The next semi-official list—the one now excerpted on Wikipedia, Hallmark.com, and other sources—didn’t show up until the 1990s. According to the Chicago Public Library, this one was made by and for librarians, who, as the Wikipedia equivalents of the time, found themselves fielding a number of phone calls from distressed husbands and wives. Eventually, the librarians got together, pored over some etiquette guides and encyclopedias, thought about their own lives, and put together two different lists: “Traditional” and “Modern.”

Reading the Chicago Public Library’s “Modern” list, you get the sense of just how desperate people were. The librarians took it upon themselves to fill in a full half century of potential presents, and things quickly start to get a little strange. The stretch beyond the Silver anniversary holds “Sculpture,” “Orchids,” and “New Furniture.” “Land,” at year 41, is immediately superceded in year 42 by “Improved Real Estate.” As we edge closer to 50, the librarians seem fairly impatient, falling back on bad gifts (“Groceries”) and on the tools of their own trade (“Books,” “Optical Goods—binoculars, microscopes,” “Original Poetry Tribute”). Like so many future-oriented documents, it reads less like a description of anyone’s real life and more like an impossible ideal, stuck between timeliness and timelessness and settling on “Luxuries, any kind” (year 49).

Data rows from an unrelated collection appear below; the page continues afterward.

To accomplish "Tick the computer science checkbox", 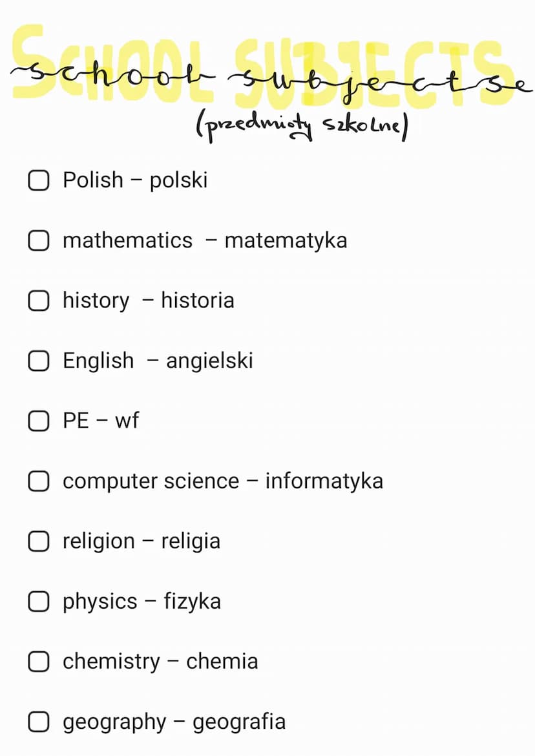I will (x=39, y=481).
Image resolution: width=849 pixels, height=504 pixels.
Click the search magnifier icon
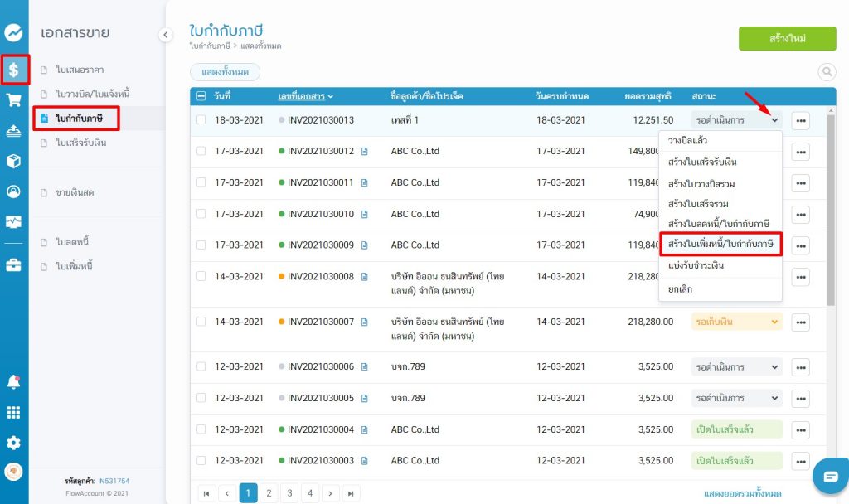pos(827,72)
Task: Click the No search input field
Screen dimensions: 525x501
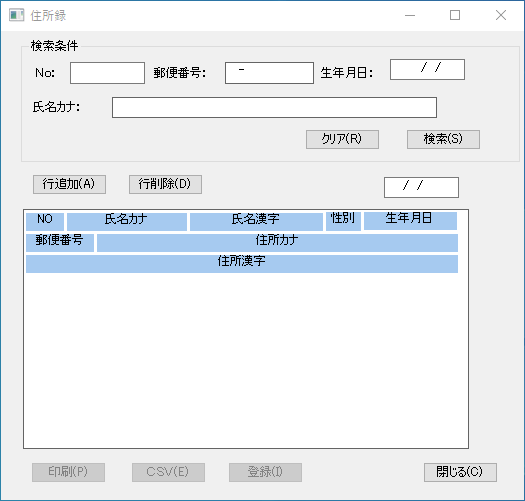Action: 107,73
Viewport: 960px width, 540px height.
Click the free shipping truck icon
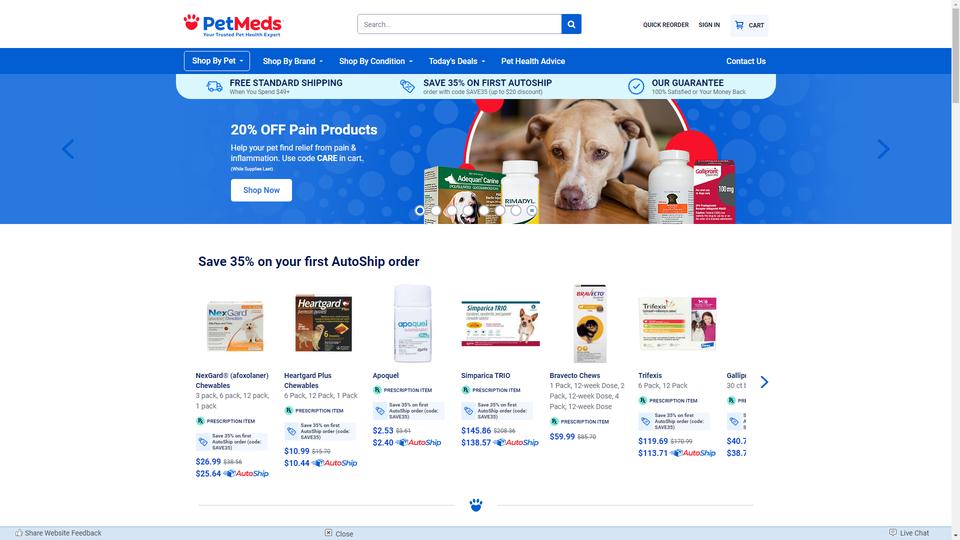pos(214,86)
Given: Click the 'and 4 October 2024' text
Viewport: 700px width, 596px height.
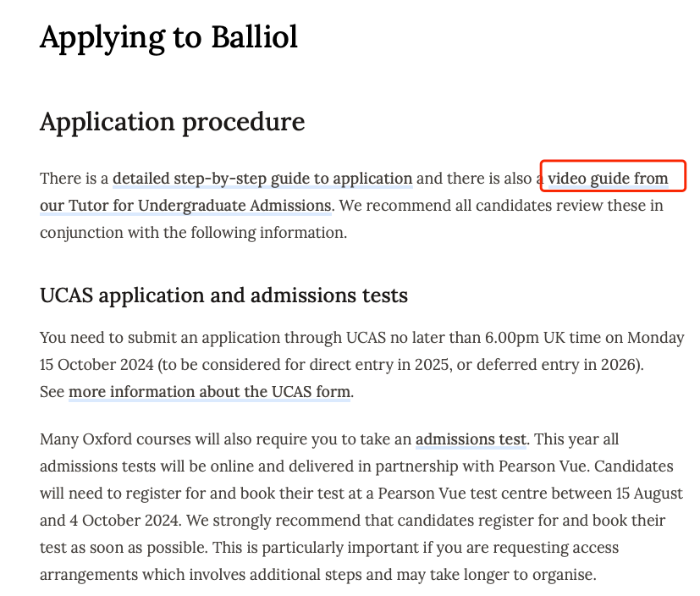Looking at the screenshot, I should point(109,521).
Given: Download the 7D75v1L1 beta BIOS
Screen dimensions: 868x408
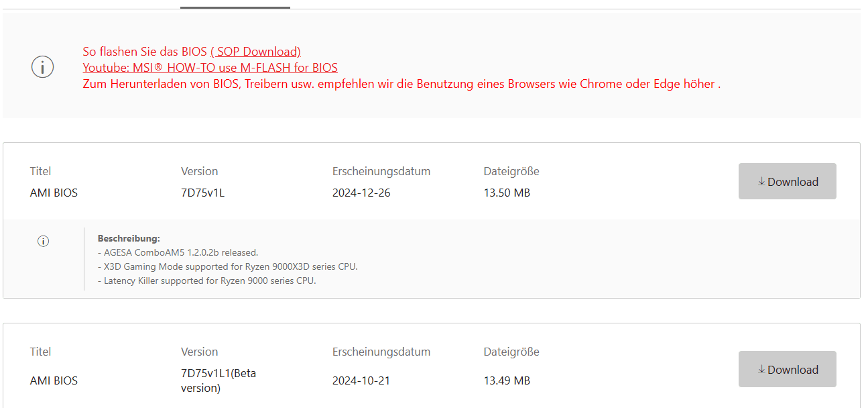Looking at the screenshot, I should [x=787, y=369].
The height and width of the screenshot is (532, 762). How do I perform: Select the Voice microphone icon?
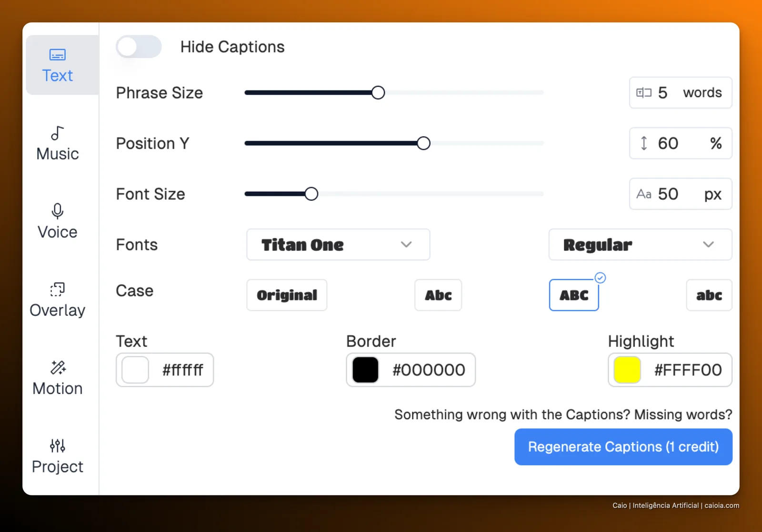point(57,211)
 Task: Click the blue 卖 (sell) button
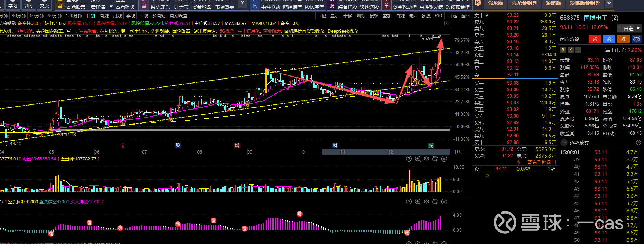(x=609, y=39)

If only they had some Optical Goods.

If only they had some Optical Goods. (Photo: Barn Images/Public Domain)

Accordingly, nobody really uses it.”I don’t really understand the modern list, to be honest,” says Dana Holmes, the editor in chief of Gifts.com. “Some of it could be useful to some people, but who really needs silver hollowware? It’s a very specific kind of couple who needs that, and chances are that they’re inheriting some.”

The traditional list, though, still holds some sway. “There are a handful of traditionalists and sentimental couples out there who like the ceremony and tradition of it,” says Holmes. Like the Samberg-Newsom family, younger couples tend to riff off of the theme in a way that fits their lives—a camping trip for the “wood” anniversary; “Iron Chef” cooking classes for iron. For their second, cotton anniversary, Holmes and her husband considered a cotton candy machine, but went with a hammock. “In a hammock,” she says, “you can chill out together and relax.”